Mémoires d’outre-mer 1945-1968

Lorsque la paix rouvre se ailes en 1945 et que les perspectives d’expansion du transport aérien semblent sans limites, la France ne dispose pour assister les pilotes que d’opérateurs radio et de commandants d’aérodrome – aidés de météorologistes – qui ont été formés avant la guerre, en un temps où malgré les quelques messages d’information sur le trafic aérien proche qu’ils commencent à recevoir, les dits pilotes étaient encore largement livrés à eux-mêmes, ne pouvant compter que sur quelques feux aéronautiques et encore moins de stations de radiogoniométrie.
La nouvelle organisation de la circulation aérienne qui se met en place, grâce en particulier aux progrès réalisés par les Alliés, ne peut se satisfaire de ces deux seules qualifications techniques, et il est donc décidé en 1948 de créer dans notre pays un nouveau corps d’Ingénieurs de la Navigation Aérienne, dont le titre est délivré à ces précurseurs comme au jeunes élèves sortant de l’École Nationale de l’Aviation Civile crée par la même occasion. C’est à eux que ce livre est consacré, venant compléter son prédécesseur qui rassemble des souvenirs de tous les métiers de l’Aviation civile.

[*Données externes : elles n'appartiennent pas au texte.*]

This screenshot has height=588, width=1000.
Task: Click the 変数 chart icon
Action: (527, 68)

Il suffit de relire les souvenirs de Raymond Vanier consacrés à la naissance de la Postale de Nuit pour comprendre l’état de sous-équipement dans lequel se trouve la métropole au sortir de la guerre en matière de radionavigation, mais les territoires d’outre-mer qui nous intéressent ici, sont encore plus démunis.

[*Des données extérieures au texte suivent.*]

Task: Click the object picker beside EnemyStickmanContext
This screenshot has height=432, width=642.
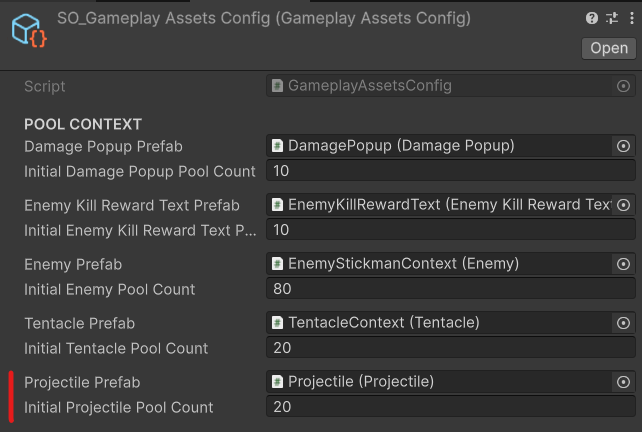Action: point(624,264)
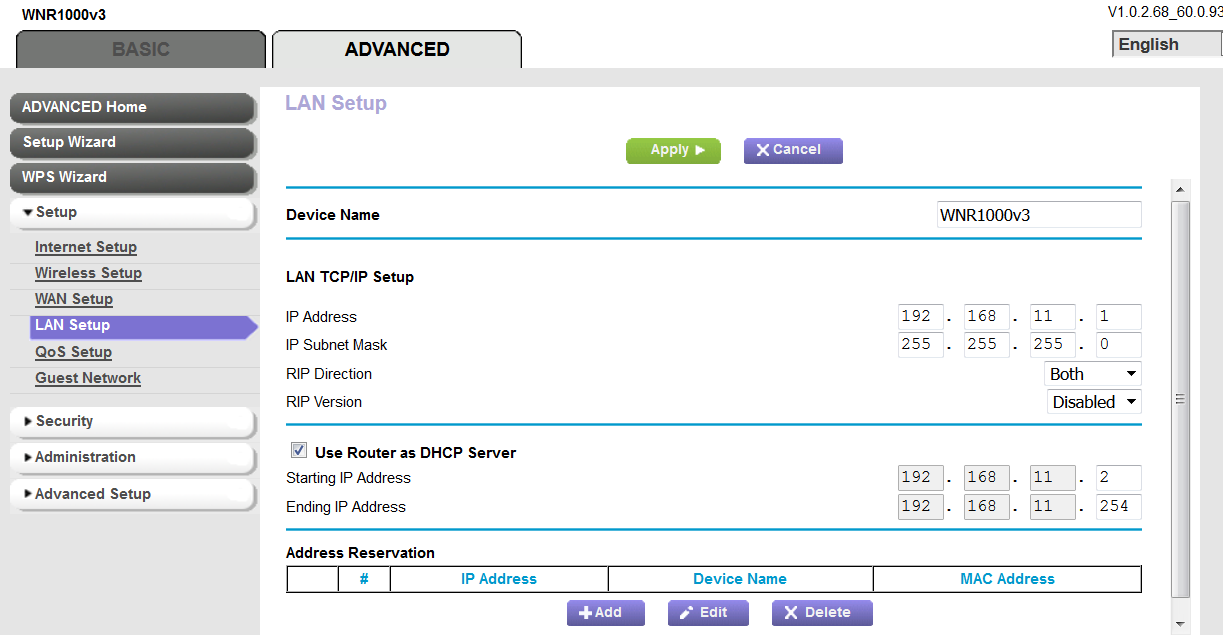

À sa plus grande extension, l’empire colonial français fut essentiellement africain et il n’est donc pas surprenant de voir ce continent occuper une place de choix dans cette évocation de l’activité des services de la navigation aérienne hors de la métropole au cours du quart de siècle qui a suivi la fin de la deuxième guerre mondiale.

Si la frange littorale de l’Afrique du Nord a connu avant guerre un début d’équipement comparable à celui de la métropole, l’Afrique saharienne et subsaharienne est un territoire presque vierge mais aux perspectives de développement prometteuses, d’autant plus que l’avion semble le plus apte à pallier à l’absence de voies de communication terrestres modernes.

Il n’est pas surprenant de retrouver un très grand nombre des jeunes ingénieurs frais émoulus de l’École Nationale de l’Aviation Civile pratiquement obligés d’y partir faire leurs premières armes, avant qu’on ne les retrouve quelques années plus tard occupant les plus hauts postes de responsabilité au sein de l’administration de l’aviation civile en France, d’où les très nombreux témoignages qu’on trouvera au fil des pages de cet excellent ouvrage, complétés par un certain nombre d’articles plus généraux, dus à la plume d’auteurs qui ne sont pas inconnus des habitués de l’Aérobibliothèque, comme Robert Espérou, pour n’en citer qu’un seul. Bien sûr, certains récits peuvent parfois donner l’impression de se recouper, mais l’équipe éditorial a pris le — bon — parti de pas faire de choix et il faut reconnaître que les points de vue ne sont jamais tout à fait les mêmes.
Les indépendances des pays d’Afrique Noire ayant été acquises plus sereinement qu’ailleurs, les efforts de développement mené dans les années 50 vont se poursuivre à travers une coopération efficace conduisant vers une africanisation progressive des services aéronautiques, dont la création de l’ASECNA est une des réussites les plus marquantes, chargée de gérer encore aujourd’hui le trafic aérien au-dessus de ces nombreux nouveaux pays.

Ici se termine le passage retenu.